Thursday, September 23, 2010

Privilege - Devon Carbado

Carbado defines privilege as "those of us who unquestionably accept the racial, gender and heterosexual privileges we have - those who fail to acknowledge our victimless status with respect to racism, sexism, and homophobia are also perpetrators of discrimination.” The privileges that Carbado focuses on are Heterosexual, Male, and White, privilege. He first identifies the highest form of privilege, that of the White heterosexual male. Carbado then divides the remainder of his essay into two discussions: male privilege and heterosexual privilege (race is taken into account as a subtopic in each section).
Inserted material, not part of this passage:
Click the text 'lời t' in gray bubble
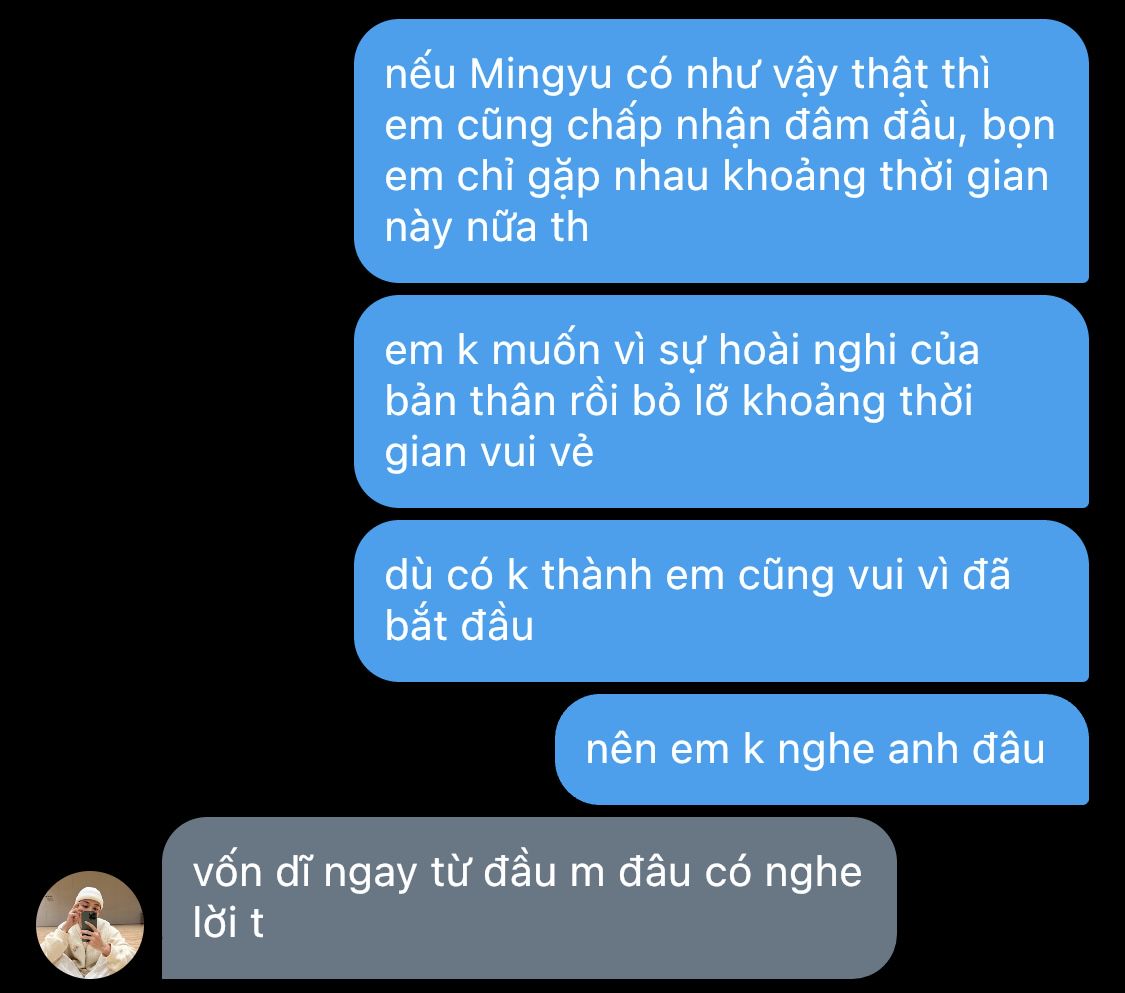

The White heterosexual male is the template for mankind. "He is in a sense, the norm. (...) we are all defined with him in mind." (192)If one does not fit into the category of the white heterosexual male, they are then "othered" and began to lose privilege. White heterosexual women have less privilege than the white heterosexual male and a black heterosexual male has even less privilege. Whites are privileged because their race is the norm so much so that as Barbra Flagg states a "white person has an everyday option not to think about [them self] in racial terms at all." (193) the concept of not thinking about daily positioning or actions is called normatively. Normatively is created by the societies in which we live.

White Privilege

Carbado draws from the writings of Peggy MacIntosh who reflects on the unearned advantages she experiences as white women. "For example, precisely because she is white McIntosh did not have to educate her children to be aware of the systematic racism for their own daily physical protection." Carbado lists 40 ways in which white males experience privilege which include “Prospective employers will never ask me if I plan on having children. (…) I can walk in public alone, without the fear of being sexually violated.” Carbado uses the writings of Flagg and MacIntosh because they suggest that heterosexual white males could reflect on their own privilege. The ultimate goal is for both sides those who experience privilege and those who do not to understand that the discrimination they cause with their privileges.

Heterosexual Privilege

“Like maleness, heterosexuality operates as an identity norm, the “what is” or “what is supposed to be” of sexuality. (…) Scientists aren’t searching for a gay, not heterosexual or sexual orientation gene.” (198) Carbado argues that heterosexuals should fight this normativity and then discusses the struggles that arise when this is attempted. The challenging of heteronormativity by heterosexuals may result in being judged by society. This is because there is a stigma attached to people who support causes in social change; they are assumed to have a personal stake in the matter. So if a straight man starts to talk about the discrimination of homosexuals many people assume that he is in fact a homosexual himself.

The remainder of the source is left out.